Description of the task:
All records below are to be set down exactly, each character intact.

____

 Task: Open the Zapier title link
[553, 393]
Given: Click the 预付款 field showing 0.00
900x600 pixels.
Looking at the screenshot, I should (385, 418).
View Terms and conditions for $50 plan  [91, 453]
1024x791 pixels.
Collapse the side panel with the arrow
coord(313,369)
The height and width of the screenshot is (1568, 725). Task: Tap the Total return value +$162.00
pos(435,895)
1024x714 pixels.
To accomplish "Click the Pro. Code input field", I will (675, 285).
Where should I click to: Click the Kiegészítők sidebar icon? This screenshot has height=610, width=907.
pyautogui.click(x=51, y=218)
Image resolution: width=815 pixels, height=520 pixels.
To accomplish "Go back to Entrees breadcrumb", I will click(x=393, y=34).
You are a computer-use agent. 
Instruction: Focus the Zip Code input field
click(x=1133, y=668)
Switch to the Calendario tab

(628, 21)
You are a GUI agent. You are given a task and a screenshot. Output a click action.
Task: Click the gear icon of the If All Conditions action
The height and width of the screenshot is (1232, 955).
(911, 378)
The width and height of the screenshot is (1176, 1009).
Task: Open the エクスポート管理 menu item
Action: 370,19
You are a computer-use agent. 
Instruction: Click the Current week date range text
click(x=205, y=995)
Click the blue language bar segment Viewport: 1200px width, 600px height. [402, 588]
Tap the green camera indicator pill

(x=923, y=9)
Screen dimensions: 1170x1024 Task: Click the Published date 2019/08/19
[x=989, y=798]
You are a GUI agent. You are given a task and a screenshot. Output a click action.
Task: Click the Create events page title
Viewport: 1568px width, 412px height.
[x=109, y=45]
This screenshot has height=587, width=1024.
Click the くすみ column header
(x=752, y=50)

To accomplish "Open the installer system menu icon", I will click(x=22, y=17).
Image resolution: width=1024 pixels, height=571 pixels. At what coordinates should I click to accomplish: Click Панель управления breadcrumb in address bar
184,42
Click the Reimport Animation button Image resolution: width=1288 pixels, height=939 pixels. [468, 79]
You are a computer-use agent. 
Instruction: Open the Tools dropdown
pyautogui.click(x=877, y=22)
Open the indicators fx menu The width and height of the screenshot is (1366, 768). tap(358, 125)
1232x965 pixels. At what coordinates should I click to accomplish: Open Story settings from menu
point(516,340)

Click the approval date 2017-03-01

____

Answer section:
 Task: Open the Zapier title link
[553, 393]
Given: Click the 预付款 field showing 0.00
900x600 pixels.
Looking at the screenshot, I should (385, 418).
View Terms and conditions for $50 plan  [91, 453]
1024x791 pixels.
Collapse the side panel with the arrow
coord(313,369)
The height and width of the screenshot is (1568, 725). Task: Tap the Total return value +$162.00
pos(435,895)
1024x714 pixels.
To accomplish "Click the Pro. Code input field", I will (675, 285).
Where should I click to: Click the Kiegészítők sidebar icon? This screenshot has height=610, width=907.
pyautogui.click(x=51, y=218)
Image resolution: width=815 pixels, height=520 pixels.
To accomplish "Go back to Entrees breadcrumb", I will click(x=393, y=34).
You are a computer-use agent. 
Instruction: Focus the Zip Code input field
click(x=1133, y=668)
Switch to the Calendario tab

(628, 21)
You are a GUI agent. You are given a task and a screenshot. Output a click action.
Task: Click the gear icon of the If All Conditions action
The height and width of the screenshot is (1232, 955).
(911, 378)
The width and height of the screenshot is (1176, 1009).
Task: Open the エクスポート管理 menu item
Action: 370,19
You are a computer-use agent. 
Instruction: Click the Current week date range text
click(x=205, y=995)
Click the blue language bar segment Viewport: 1200px width, 600px height. [402, 588]
Tap the green camera indicator pill

(x=923, y=9)
Screen dimensions: 1170x1024 Task: Click the Published date 2019/08/19
[x=989, y=798]
You are a GUI agent. You are given a task and a screenshot. Output a click action.
Task: Click the Create events page title
Viewport: 1568px width, 412px height.
[x=109, y=45]
This screenshot has height=587, width=1024.
Click the くすみ column header
(x=752, y=50)

To accomplish "Open the installer system menu icon", I will click(x=22, y=17).
Image resolution: width=1024 pixels, height=571 pixels. At what coordinates should I click to accomplish: Click Панель управления breadcrumb in address bar
184,42
Click the Reimport Animation button Image resolution: width=1288 pixels, height=939 pixels. [468, 79]
You are a computer-use agent. 
Instruction: Open the Tools dropdown
pyautogui.click(x=877, y=22)
Open the indicators fx menu The width and height of the screenshot is (1366, 768). tap(358, 125)
1232x965 pixels. At what coordinates should I click to accomplish: Open Story settings from menu
point(516,340)

Click the approval date 2017-03-01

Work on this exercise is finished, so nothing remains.